_Text provided_
= = = = =
But The Mansion isn’t just therapeutic for Del Toro: it is an obsession.  The director even has a room in his house dedicated solely to the ride, with secret bookcases, wallpaper from one of the original rooms, and concept art from Imagineer and Mansion co-designer Marc Davis.

So when The Hobbit fell through, the Pan’s Labyrinth director leapt at the opportunity to get involved with the The Haunted Mansion.  Although he had several other projects in development he also wanted to start on, he recognized that because of Disney’s own scheduling, “It [wasn’t]  a movie I could postpone.  ‘Haunted Mansion’ will take special development.”

Disney should count themselves lucky that Del Toro has been harboring a secret Mansion obsession all these years: the writer-producer (maybe director) they just landed is one of the most in-demand, creative minds in the industry right now.  His fantastical imagination defines his movies, making films like Pan’s Labyrinth (2006), Hellboy (2004), and El Espinazo del Diablo (2001) stand out in an industry that is too often bereft of new ideas.

Del Toro and Disney expect development on the film to last longer than usual while the auteur pens a script worthy of his real-life passion and creates an appropriately ghostly aesthetic of his own imagining — “a haunted house movie for the 21st century.”
= = = = =
_Stored items_

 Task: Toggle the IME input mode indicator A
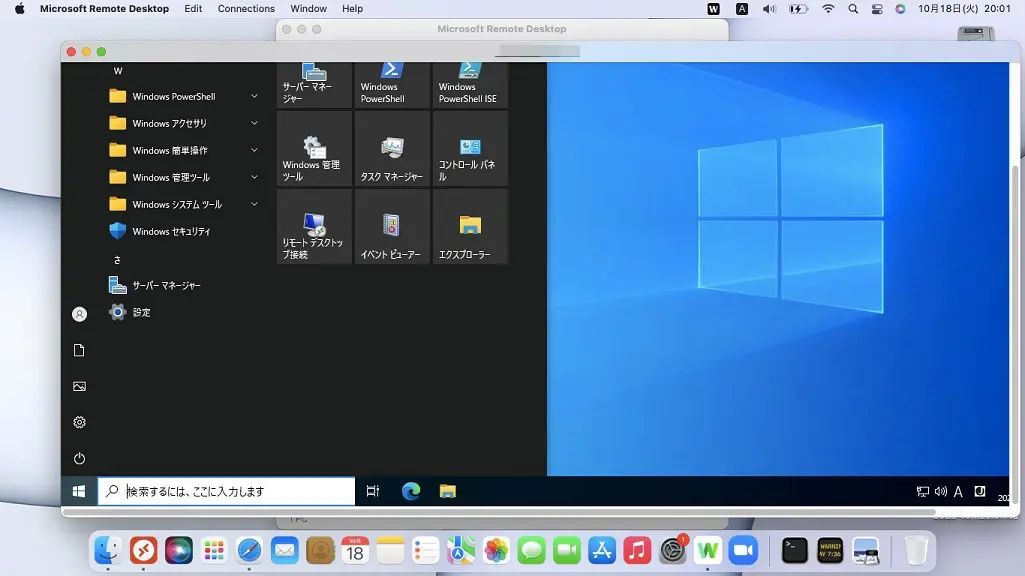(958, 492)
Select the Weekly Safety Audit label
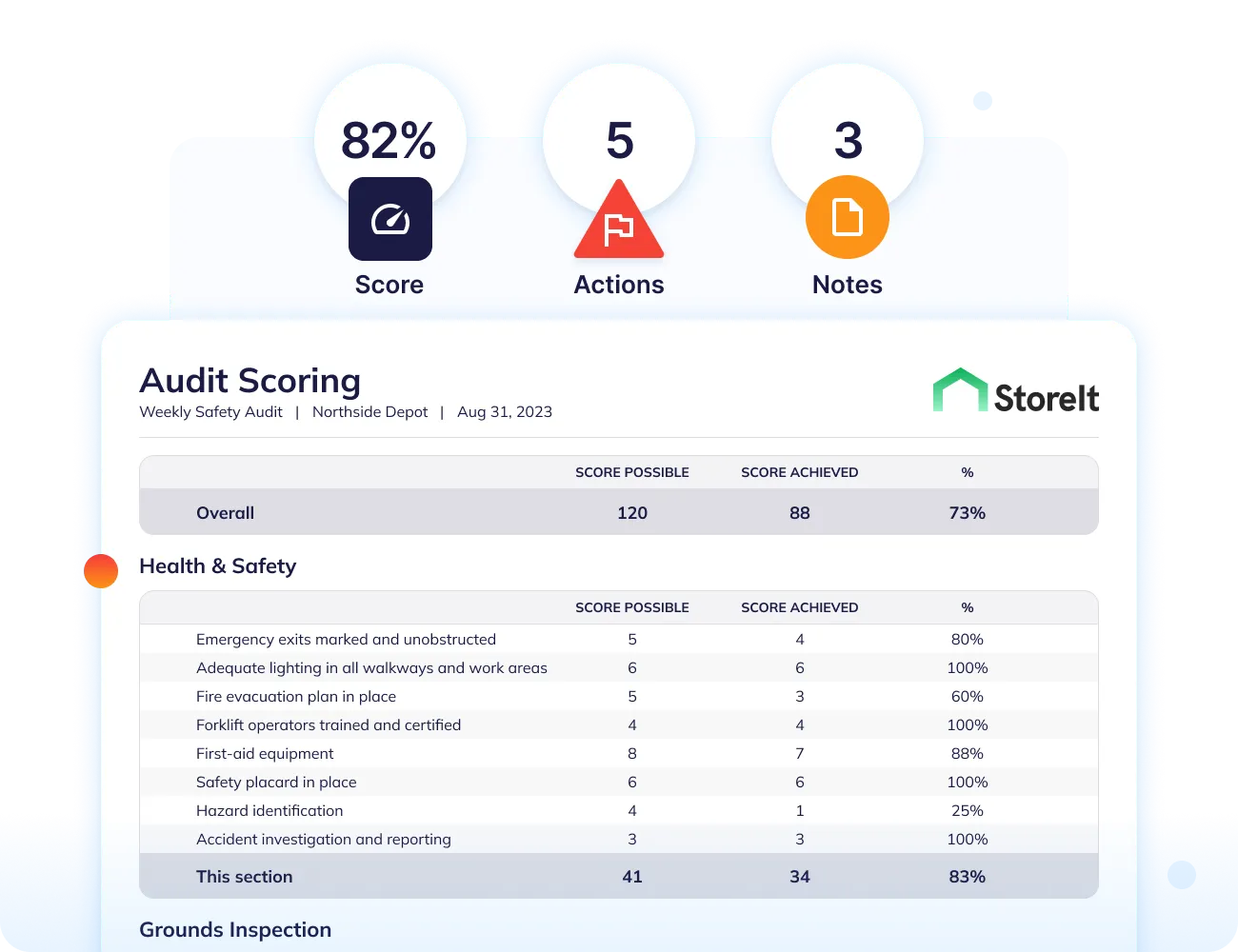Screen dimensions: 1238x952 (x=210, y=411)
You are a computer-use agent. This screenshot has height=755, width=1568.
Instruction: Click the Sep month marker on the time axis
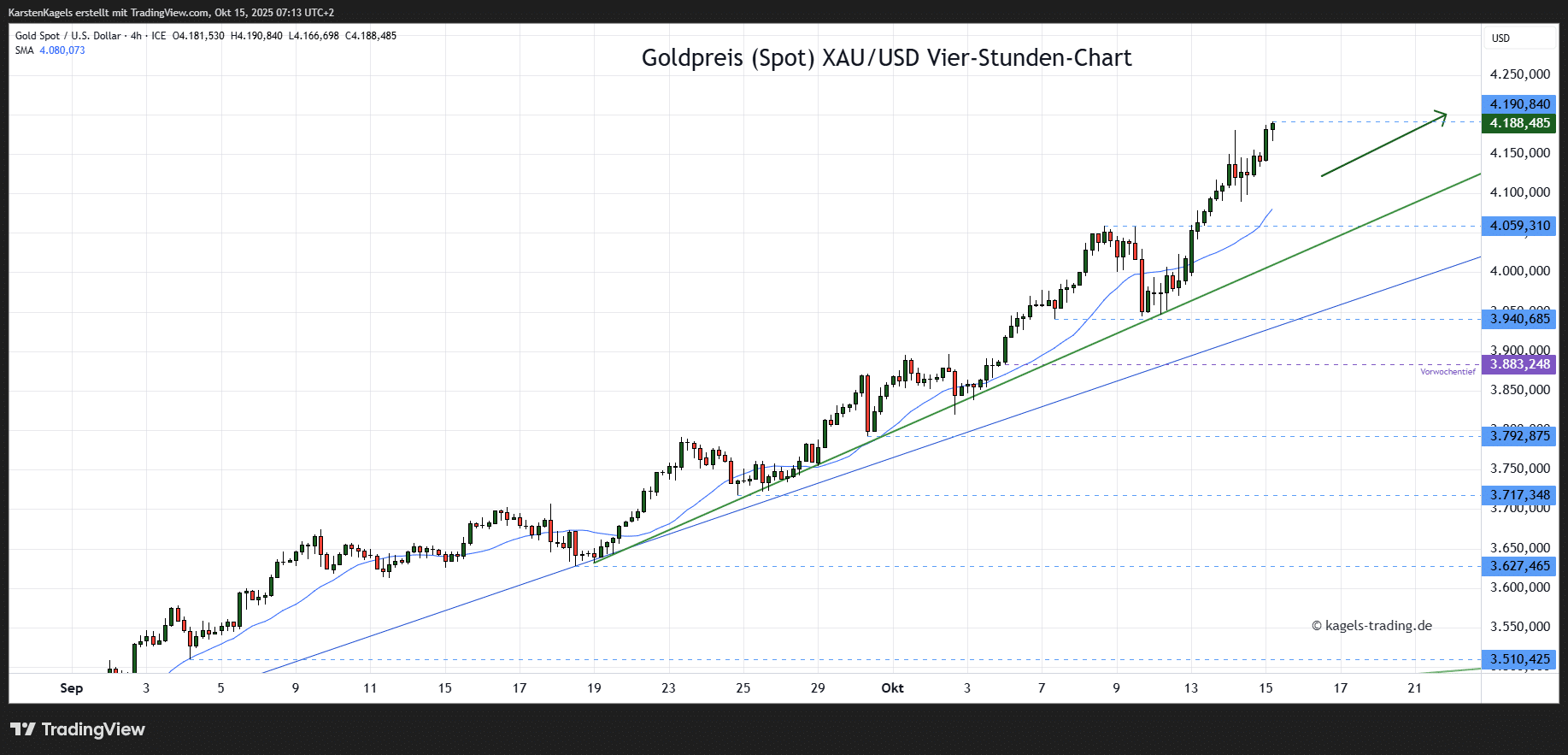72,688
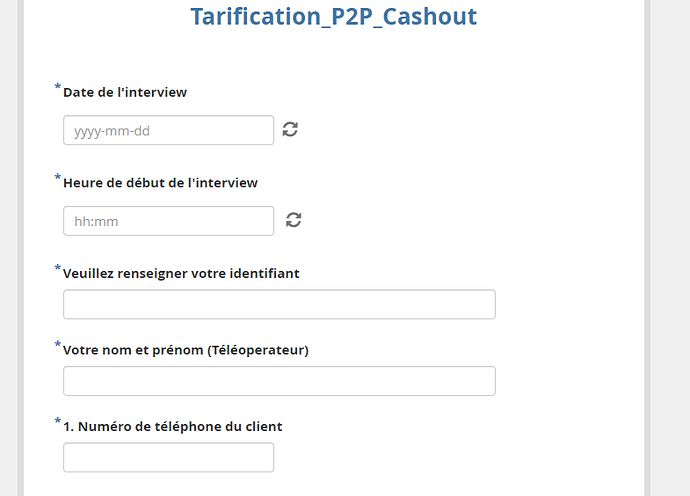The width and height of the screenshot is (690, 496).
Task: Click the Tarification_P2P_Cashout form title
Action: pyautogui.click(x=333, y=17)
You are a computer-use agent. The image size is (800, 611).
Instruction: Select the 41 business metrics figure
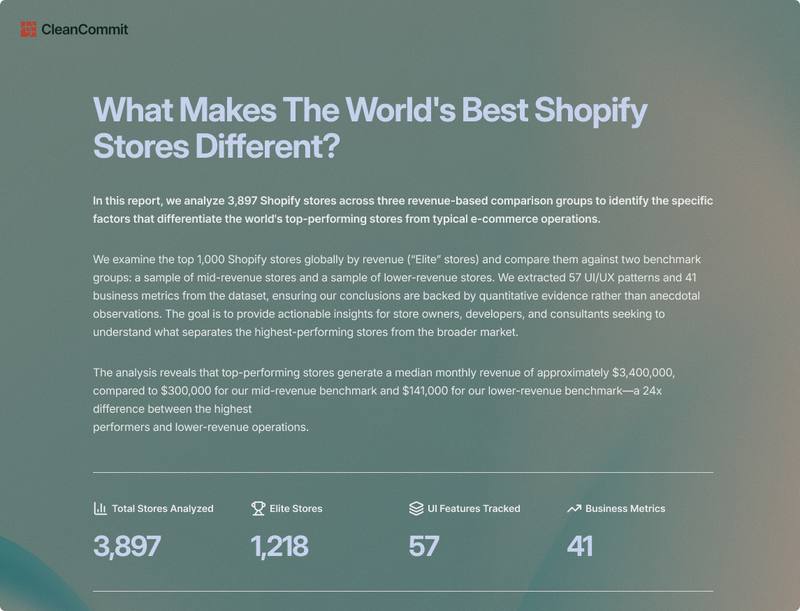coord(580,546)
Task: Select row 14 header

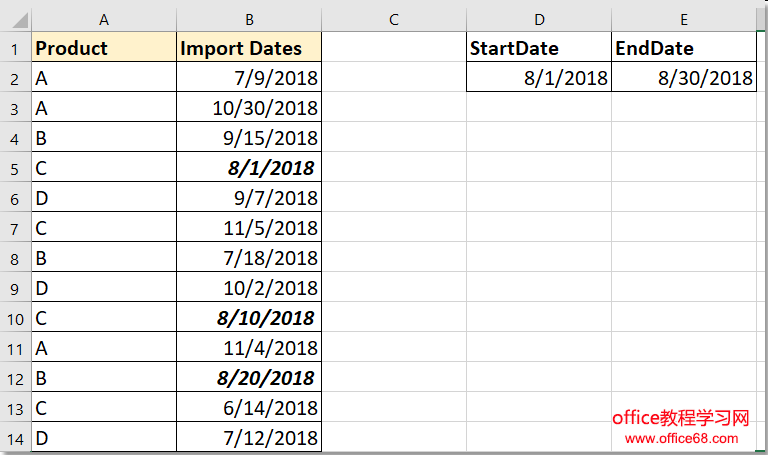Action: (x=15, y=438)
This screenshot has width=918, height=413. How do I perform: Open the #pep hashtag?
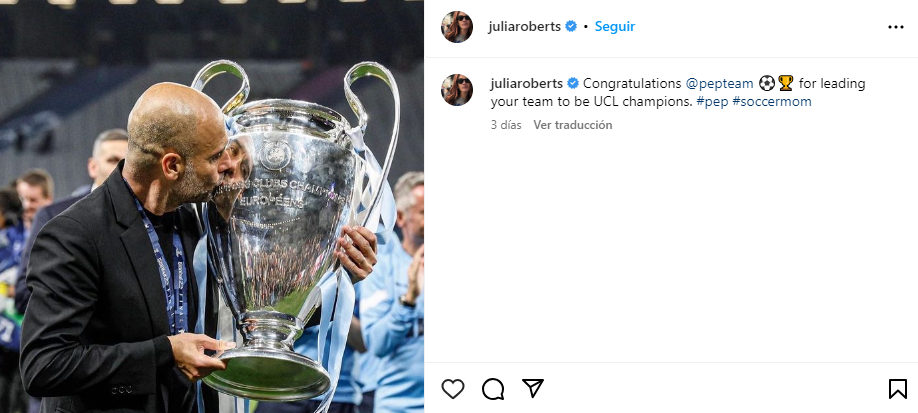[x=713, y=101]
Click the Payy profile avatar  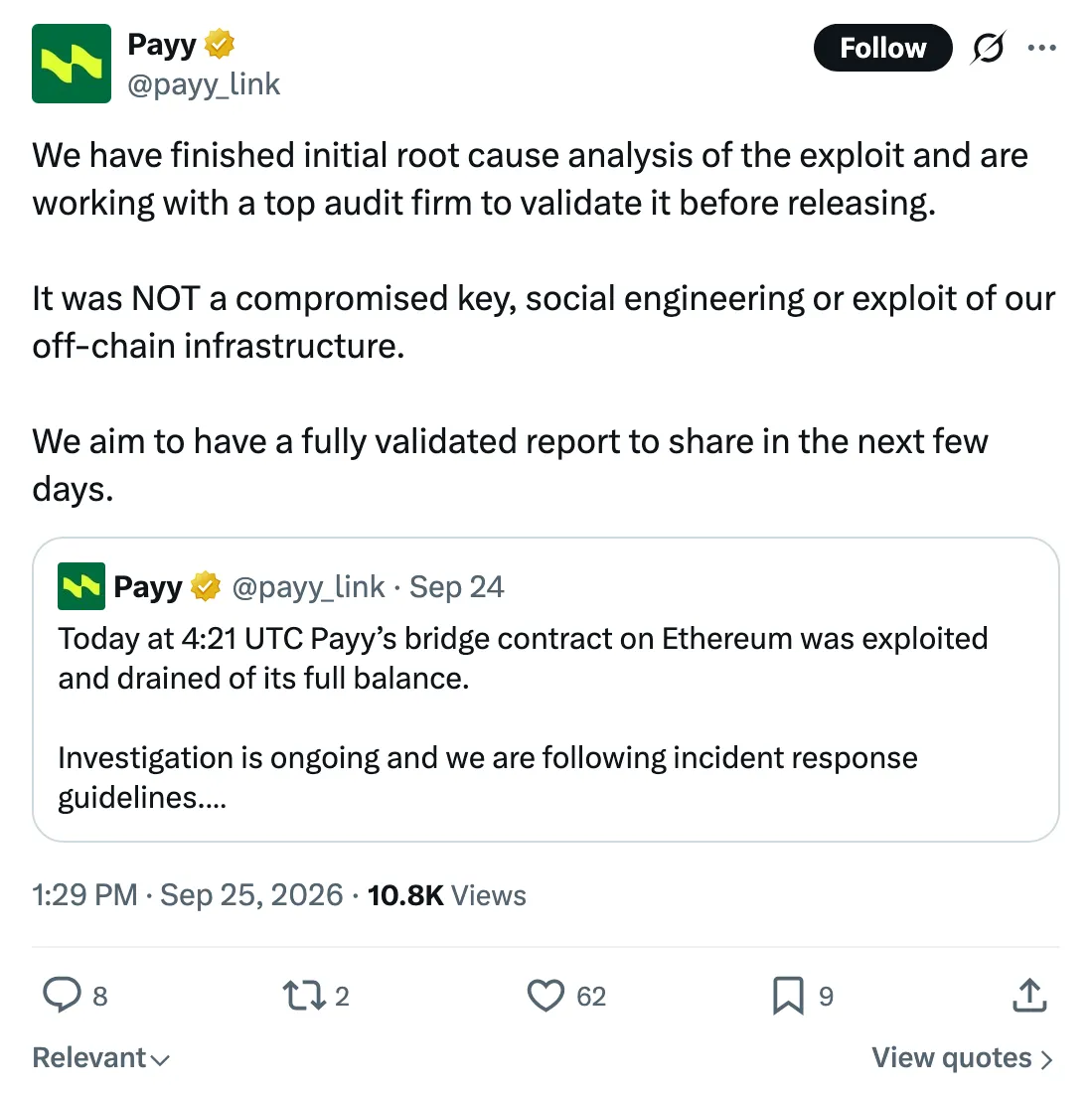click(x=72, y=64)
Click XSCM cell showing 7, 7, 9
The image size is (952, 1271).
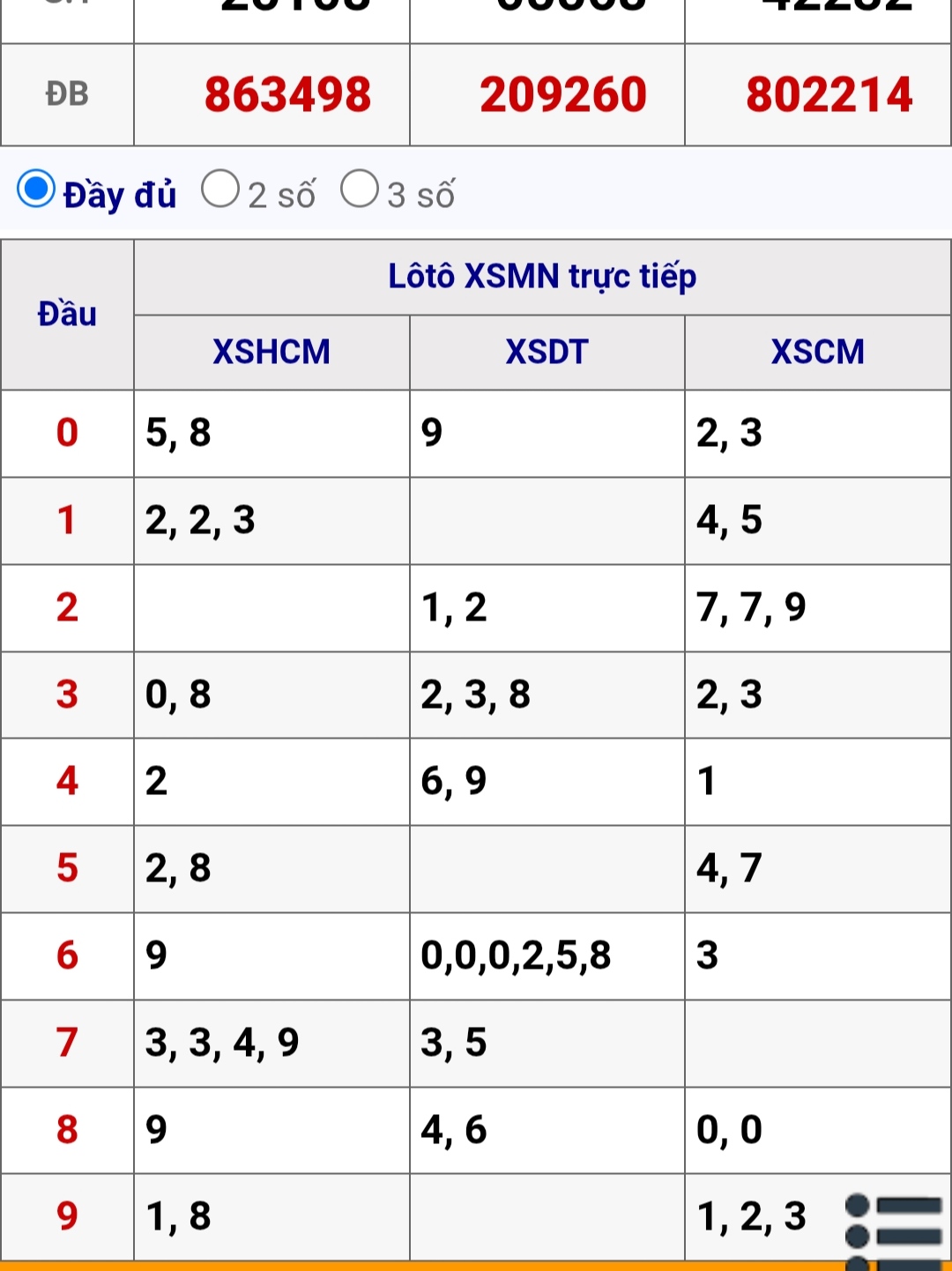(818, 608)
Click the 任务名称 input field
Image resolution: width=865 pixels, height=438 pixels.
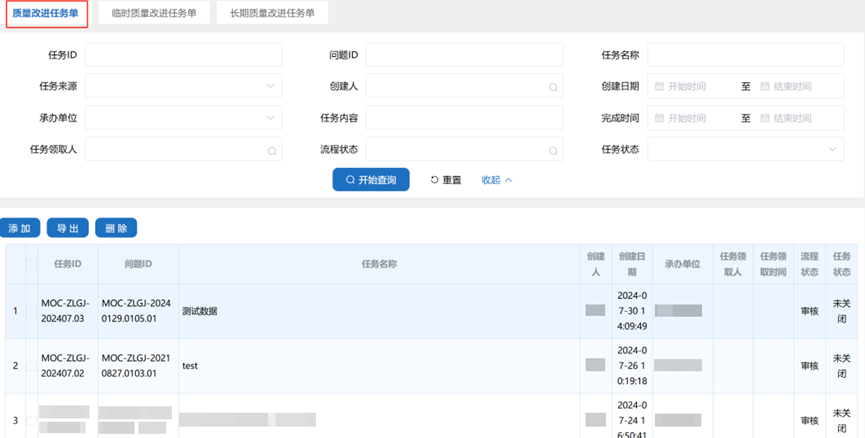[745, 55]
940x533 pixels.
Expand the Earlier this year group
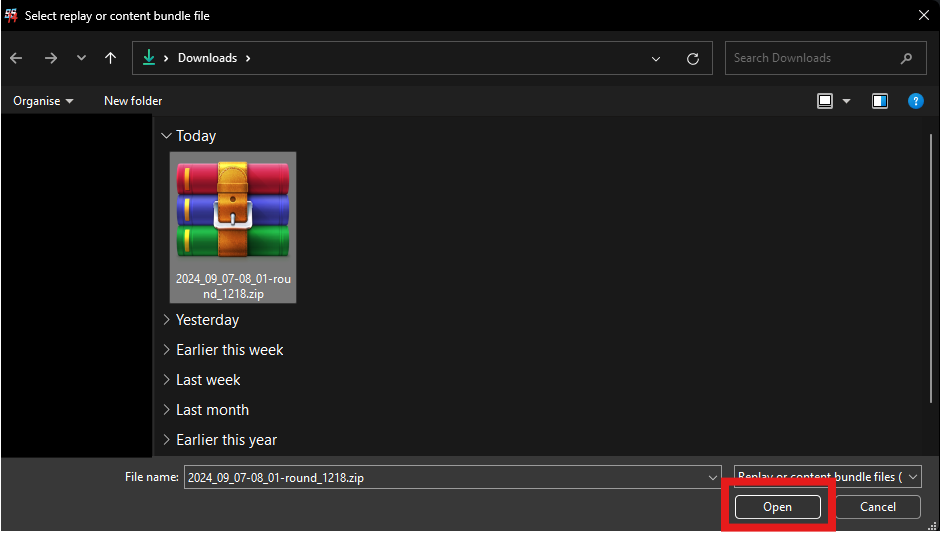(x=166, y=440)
= = = = =
_Instructions_
[A] List every film that the Haunted Mansion passage gives with a release year in parentheses, along with that year.
[B] Reproduce the stretch of the Haunted Mansion passage from "So when The" through "of new ideas." word for word.

_Solutions in order_
[A]
Pan’s Labyrinth (2006)
Hellboy (2004)
El Espinazo del Diablo (2001)

[B]
So when The Hobbit fell through, the Pan’s Labyrinth director leapt at the opportunity to get involved with the The Haunted Mansion.  Although he had several other projects in development he also wanted to start on, he recognized that because of Disney’s own scheduling, “It [wasn’t]  a movie I could postpone.  ‘Haunted Mansion’ will take special development.”

Disney should count themselves lucky that Del Toro has been harboring a secret Mansion obsession all these years: the writer-producer (maybe director) they just landed is one of the most in-demand, creative minds in the industry right now.  His fantastical imagination defines his movies, making films like Pan’s Labyrinth (2006), Hellboy (2004), and El Espinazo del Diablo (2001) stand out in an industry that is too often bereft of new ideas.